◆ Problem details:
Each line from the one containing "Instruction: Go to Proofing in the sidebar" to the end of the entries is to be repeated exactly, and no other line.
START Given information
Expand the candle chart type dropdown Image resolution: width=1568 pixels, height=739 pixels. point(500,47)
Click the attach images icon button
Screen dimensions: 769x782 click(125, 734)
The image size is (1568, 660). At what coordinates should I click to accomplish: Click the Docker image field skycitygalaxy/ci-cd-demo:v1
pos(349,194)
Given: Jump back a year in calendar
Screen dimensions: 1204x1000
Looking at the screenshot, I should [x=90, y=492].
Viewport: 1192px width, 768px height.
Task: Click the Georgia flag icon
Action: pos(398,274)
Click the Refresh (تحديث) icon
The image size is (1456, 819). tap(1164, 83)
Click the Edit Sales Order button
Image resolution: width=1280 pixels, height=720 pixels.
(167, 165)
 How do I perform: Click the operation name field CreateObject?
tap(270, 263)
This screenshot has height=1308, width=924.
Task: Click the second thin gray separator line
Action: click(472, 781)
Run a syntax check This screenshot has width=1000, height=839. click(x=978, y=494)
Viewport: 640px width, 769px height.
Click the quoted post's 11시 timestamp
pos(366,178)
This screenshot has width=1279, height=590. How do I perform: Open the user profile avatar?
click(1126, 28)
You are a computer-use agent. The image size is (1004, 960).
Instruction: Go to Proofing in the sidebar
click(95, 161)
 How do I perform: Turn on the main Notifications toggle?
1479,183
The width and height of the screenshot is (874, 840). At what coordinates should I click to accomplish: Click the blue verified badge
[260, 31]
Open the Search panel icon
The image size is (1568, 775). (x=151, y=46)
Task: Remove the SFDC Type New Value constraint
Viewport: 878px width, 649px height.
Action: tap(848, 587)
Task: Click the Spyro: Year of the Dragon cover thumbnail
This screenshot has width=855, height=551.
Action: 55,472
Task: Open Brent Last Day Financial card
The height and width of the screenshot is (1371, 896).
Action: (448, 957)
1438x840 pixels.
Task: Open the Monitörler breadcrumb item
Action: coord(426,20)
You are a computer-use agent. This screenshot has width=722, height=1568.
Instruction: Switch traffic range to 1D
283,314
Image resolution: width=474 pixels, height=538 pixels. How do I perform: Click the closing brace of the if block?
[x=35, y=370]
END Given information
◆ Answer section:
Instruction: Go to Proofing in the sidebar
click(95, 161)
 How do I perform: Turn on the main Notifications toggle?
1479,183
The width and height of the screenshot is (874, 840). At what coordinates should I click to accomplish: Click the blue verified badge
[260, 31]
Open the Search panel icon
The image size is (1568, 775). (x=151, y=46)
Task: Remove the SFDC Type New Value constraint
Viewport: 878px width, 649px height.
Action: tap(848, 587)
Task: Click the Spyro: Year of the Dragon cover thumbnail
This screenshot has width=855, height=551.
Action: 55,472
Task: Open Brent Last Day Financial card
The height and width of the screenshot is (1371, 896).
Action: (448, 957)
1438x840 pixels.
Task: Open the Monitörler breadcrumb item
Action: coord(426,20)
You are a computer-use agent. This screenshot has width=722, height=1568.
Instruction: Switch traffic range to 1D
283,314
Image resolution: width=474 pixels, height=538 pixels. How do I perform: Click the closing brace of the if block?
[x=35, y=370]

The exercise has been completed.